----- Record set -----

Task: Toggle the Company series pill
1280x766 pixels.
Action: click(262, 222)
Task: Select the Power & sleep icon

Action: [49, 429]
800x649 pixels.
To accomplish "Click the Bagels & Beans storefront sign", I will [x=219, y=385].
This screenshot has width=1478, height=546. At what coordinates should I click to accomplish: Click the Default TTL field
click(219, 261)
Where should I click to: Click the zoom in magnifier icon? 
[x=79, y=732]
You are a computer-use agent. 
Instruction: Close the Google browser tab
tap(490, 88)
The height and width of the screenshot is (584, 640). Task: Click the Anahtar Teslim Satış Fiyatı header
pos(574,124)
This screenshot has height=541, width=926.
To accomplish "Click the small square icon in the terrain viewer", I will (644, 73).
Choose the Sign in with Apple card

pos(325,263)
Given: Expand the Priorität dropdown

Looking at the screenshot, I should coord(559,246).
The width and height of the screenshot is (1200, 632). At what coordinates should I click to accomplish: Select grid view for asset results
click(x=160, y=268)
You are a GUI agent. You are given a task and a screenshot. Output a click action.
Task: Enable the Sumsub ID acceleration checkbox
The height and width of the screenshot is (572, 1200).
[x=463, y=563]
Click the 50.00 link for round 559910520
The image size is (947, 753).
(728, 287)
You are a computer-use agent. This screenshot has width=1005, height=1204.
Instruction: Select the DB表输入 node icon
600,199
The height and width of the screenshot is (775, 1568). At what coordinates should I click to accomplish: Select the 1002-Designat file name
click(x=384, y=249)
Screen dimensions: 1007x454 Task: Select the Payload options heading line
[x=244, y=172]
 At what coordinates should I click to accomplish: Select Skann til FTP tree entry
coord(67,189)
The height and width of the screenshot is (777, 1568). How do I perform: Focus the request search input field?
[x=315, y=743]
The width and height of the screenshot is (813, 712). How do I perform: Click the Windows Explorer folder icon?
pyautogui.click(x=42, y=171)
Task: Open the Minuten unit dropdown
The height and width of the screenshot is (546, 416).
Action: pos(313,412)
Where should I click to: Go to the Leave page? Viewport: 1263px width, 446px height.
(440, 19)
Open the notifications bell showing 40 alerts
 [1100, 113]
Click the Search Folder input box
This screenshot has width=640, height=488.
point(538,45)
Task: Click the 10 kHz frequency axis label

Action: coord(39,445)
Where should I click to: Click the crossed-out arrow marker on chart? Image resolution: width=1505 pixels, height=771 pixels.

-----

## Exercise description
Lines containing the word "agent" are to be located in the entries and copied.

## Reply to the exercise
You are a computer-use agent. 
You are a GUI agent. You are given a task and a screenshot. Output a click action.
You are a computer-use agent. This screenshot has width=1005, height=1204.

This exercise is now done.